# visit to the turtle pen



## terryo (May 1, 2009)

I saw this guy sitting on the floating island in my pond. He probably ruined the plants because I just planted them and they didn't have a change to establish themselves. I hope not.







Later on I went out in the yard and saw him in the turtle pen. I wonder why he would leave the big pond for a little water pond.


----------



## Josh (May 1, 2009)

excellent photos! thats quite a garden you have there and you're lucky to have such a peaceful little visitor. i have some kind of animal living beneath my house. he's neither quiet nor welcome.


----------



## Candy (May 1, 2009)

Beautiful Terry. He's bigger then I thought at first. Now that he's taken over Pio and Izzys place what are you going to do?


----------



## bettinge (May 1, 2009)

You said "I wonder why he would leave the big pond for a little water pond". Come on, you have heard the saying! Better to be the big frog in a small pond rather than a small frog in a big pond!


----------



## terryo (May 1, 2009)

I didn't realize how big he was. Look at him compared to Izzy. I think he is as big as Izzy.


----------



## Maggie Cummings (May 1, 2009)

When I lived in Calif I had a frog who looked just like that living in a water dish for my desert tortoise. It was just a plant saucer but that frog came back year after year and when I was getting everything ready to move up here I said if he was there and I could get him I'd move him up here with me...They are just really pretty and really big frogs...I'm glad you have him and I hope you won't chase him away...my guy was not around on moving day...


----------



## Yvonne G (May 1, 2009)

I hope he doesn't all of a sudden get a craving for Turtle Soup! Before I added turtles to my pond I kept and raised Call ducks (miniature ducks) to sell. The frogs in the pond ate my babies all the time. I had to start incubating the eggs in the house.

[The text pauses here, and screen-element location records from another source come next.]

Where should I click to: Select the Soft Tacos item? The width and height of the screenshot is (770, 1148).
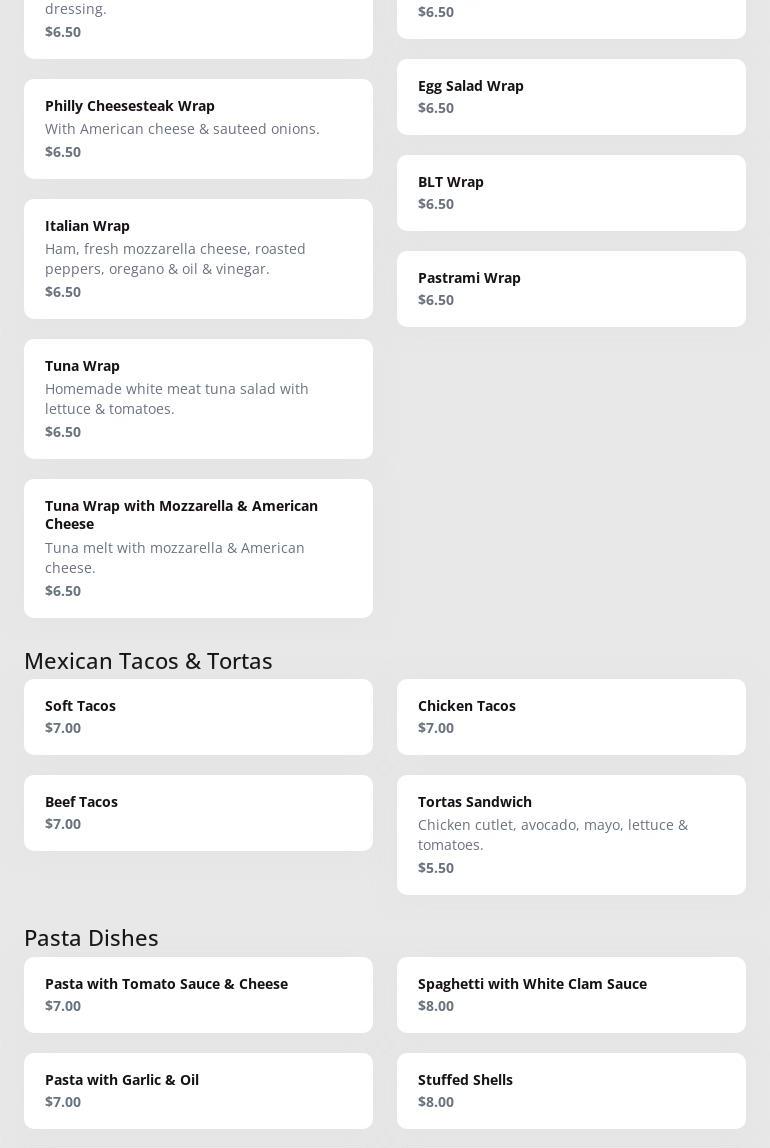click(x=198, y=717)
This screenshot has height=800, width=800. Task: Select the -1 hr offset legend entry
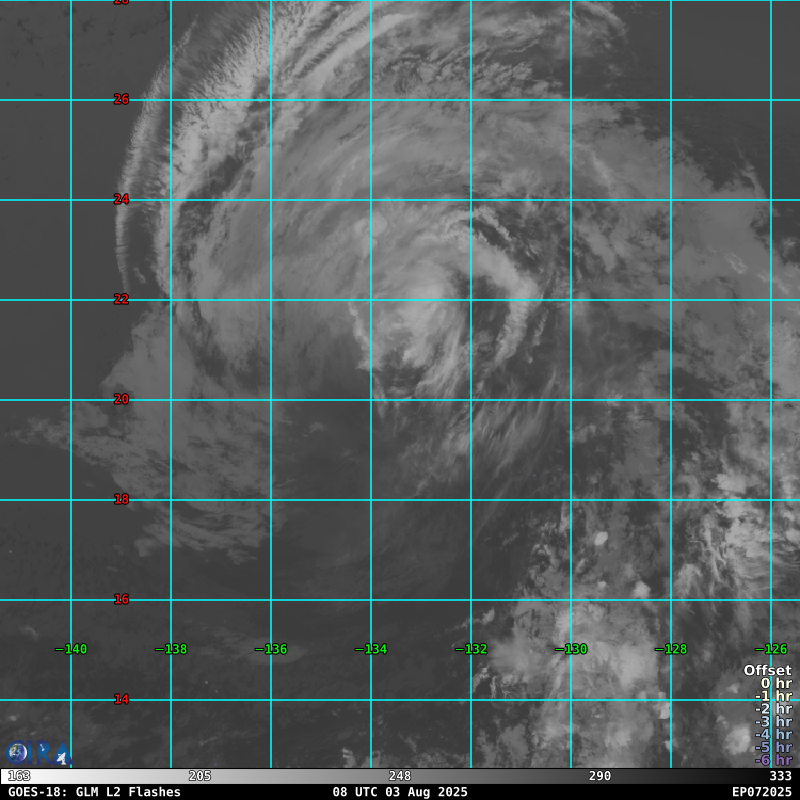[x=773, y=696]
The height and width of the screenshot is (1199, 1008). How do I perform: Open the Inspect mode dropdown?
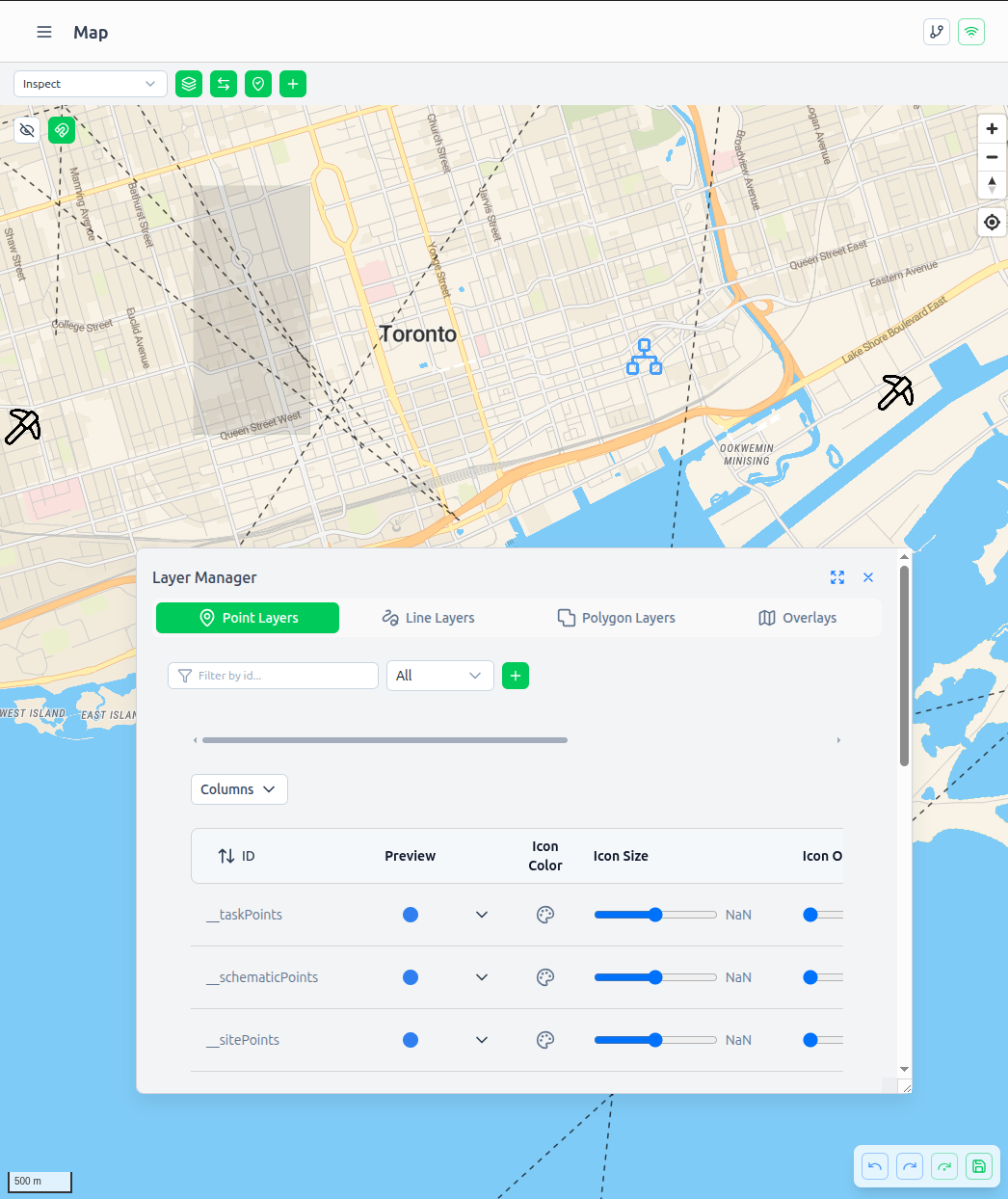90,84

Your yard looks so peaceful! I'm so envious.

Yvonne


----------



## Isa (May 1, 2009)

Really nice pics Terry.
wow, this frog is huge and totaly cute, he looks really comfortable in the pond 
Thanks for sharing.


----------



## Jacqui (May 2, 2009)

We often get toads in the box turtle pens. I use to think it was so much fun to throw them night crawlers when feeding the box turtles. One day I thought about the fact that as large as the toads were, they could be eating hatchlings. 

Terry I would wonder if with it being so early in the year, if the water in the smaller pool was warmer? Also want to add wonderful shots and lovely area!


----------



## terryo (May 3, 2009)

We only had about three days here that were in the high 80's.....not normal. That's when I took these pictures. I took them in at night and only let them stay out a few hours. Now it went back into the low 50's at night and around 66 ish during the day. So they havent been out since the pictures that I posted here. Poor guys...they really loved it.


----------



## jlyoncc1 (May 3, 2009)

Great pictures as always Terry! Everything looks beautiful even your prince!


----------



## terryo (May 4, 2009)

Dee, do ya think if I kiss him something exciting will happen?


----------



## Stazz (May 5, 2009)

You never know Terry !!!


----------



## jlyoncc1 (May 5, 2009)

LOL! Terry don't you wish it were that easy!


----------